La volontà di rimuovere un tatuaggio è vecchia, probabilmente, come la stessa pratica del tatuaggio.
Il Tatuaggio è un modo per comunicare con il corpo, andando oltre le parole; i motivi che portano alla rimozione medica di un tatuaggio possono essere:
• Perché non piace più;
• Per farne uno più bello;
• Perché ha perso colore o si è sbiadito;
• Perché non si può tenere con le aspettative di una vita diversa.
La rimozione medica di un tatuaggio avviene dopo un’accurata visita medica durante la quale si valuta il programma d’esecuzione, le tempistiche ed i costi, basandosi sulla Scala di Kirby che tiene conto delle variabili come dimensioni, età del tatuaggio e numero dei colori. Tra una seduta e l’altra devono intercorrere almeno 30-60 giorni.

Laser Q-Switched
Di tutta la gamma laser per lo schiarimento e la rimozione dei tatuaggi e delle macchie la miglior tecnologia è il Q-switched.
Tale laser è studiato per rimuovere la maggior parte dei pigmenti del tatuaggio “switchando” tra più lunghezze d’onda.

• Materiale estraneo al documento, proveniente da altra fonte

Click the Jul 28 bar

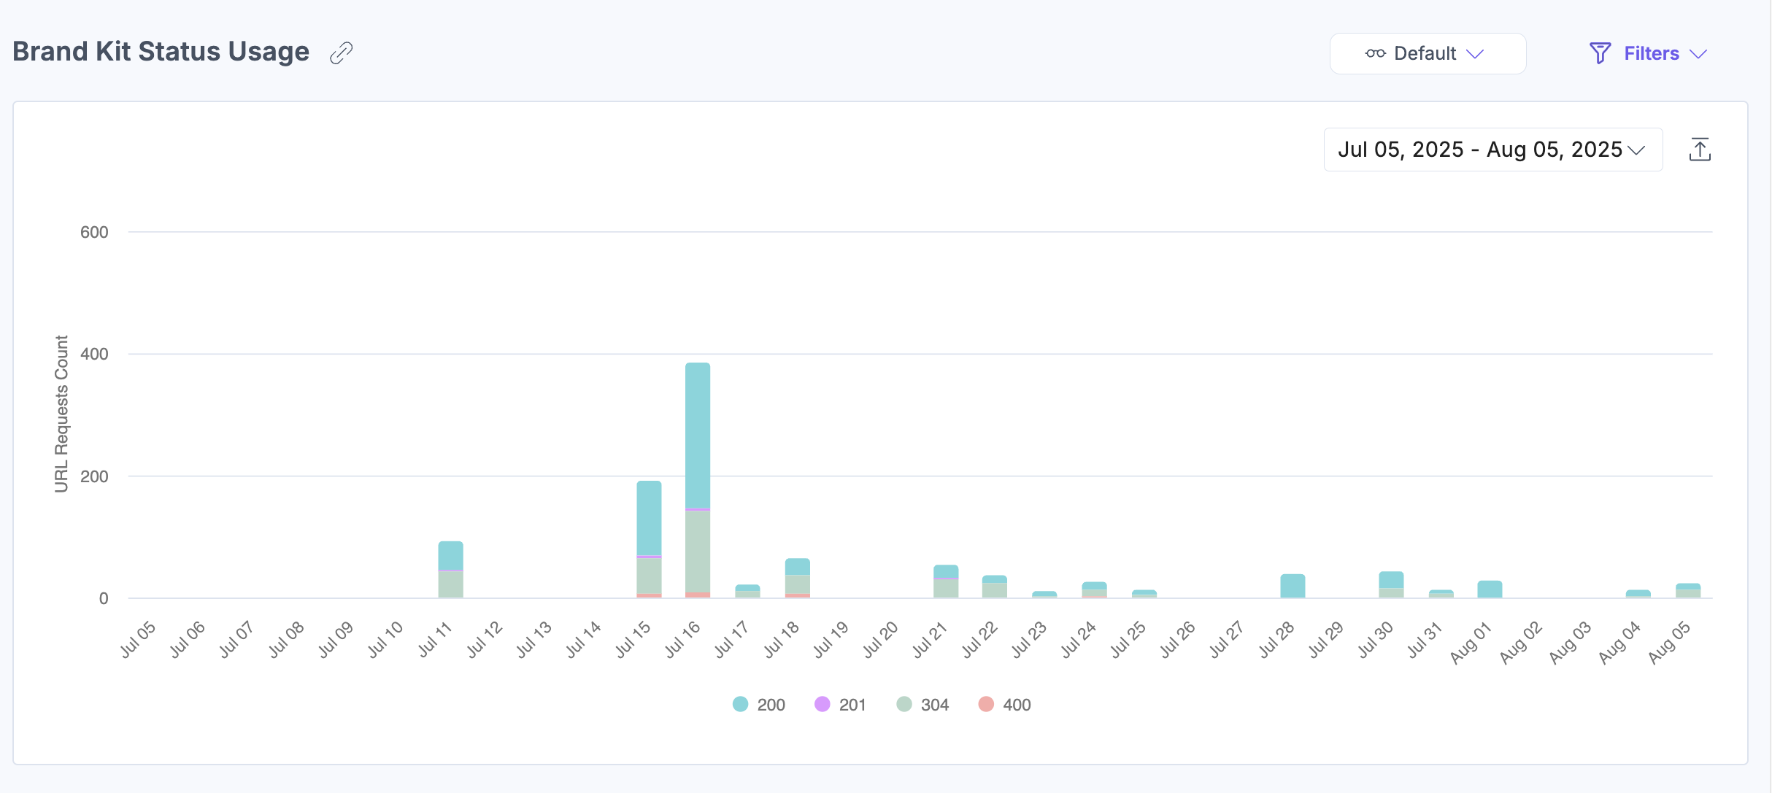click(x=1293, y=586)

Occorrono più sedute per ottenere la totale cancellazione e distruzione del pigmento.
Il numero delle sedute varia in base a:
• Quantità e qualità di inchiostro usato;
• Profondità dell’inchiostro nella cute;
• Tipo di colore.
Il paziente deve indossare opportuni occhiali specifici per la specifica lunghezza d’onda del laser utilizzato e, dopo aver desensibilizzato l’area interessata, si procede facendo passare il raggio laser sulla superfice da trattare.

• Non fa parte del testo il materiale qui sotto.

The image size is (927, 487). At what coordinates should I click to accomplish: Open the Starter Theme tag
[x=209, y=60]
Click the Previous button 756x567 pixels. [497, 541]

Il laser Q-Switched rilascia un impulso luminoso ad altissime intensità di energia in tempi dell’ordine del milionesimo di secondo. Questa particolare modalità di emissione luminosa consente di raggiungere il pigmento, micro-frammentandolo in grandi quantità senza danneggiare la cute.
L’impatto tra energia luminosa e pigmento determina uno “schiocco” come quello che provocherebbe un piccolo elastico sulla cute sia come fastidio che come suono. Per aumentare il comfort del paziente si applica una crema anestetica o del ghiaccio prima del trattamento.
In linea generale immediatamente dopo il trattamento si ha l’effetto pop corn, ovvero la zona trattata appare rossa ed edematosa e si deve eseguire semplicemente una medicazione con crema emolliente con o senza antibiotico fino alla completa risoluzione in 36 ore.
Un grande deposito di pigmento ed in zone specifiche può richiedere la necessità di molte sedute. Importante è evitare che il colore sia incarcerato nelle strutture fibrose, per questo motivo si consiglia d’intervallare le sedute di laser Q-switched con delle sedute di laser frazionale non ablativo.

Frazionale non ablativo
Il trattamento frazionale non ablativo è stato ideato per attenuare visibilmente smagliature, cicatrici, rughe perioculari e periorali, esiti di acne, lentigo senili, lentigo solari, melasma-cloasma, ma anche esiti di tatuaggi.
Il trattamento con il laser frazionale non ablativo va considerato come il trattamento non ablativo innovativo ideale poiché offre un brevissimo tempo di recupero, solo poche ore.
Il trattamento può essere mirato o esteso a tutto il distretto, la luce determina la denaturazione di colonne micrometriche delle strutture proteiche cutanee.
In tal modo vengono creati tanti micro-colonne “coagulate” che verranno sostituite da nuovo tessuto rigenerato.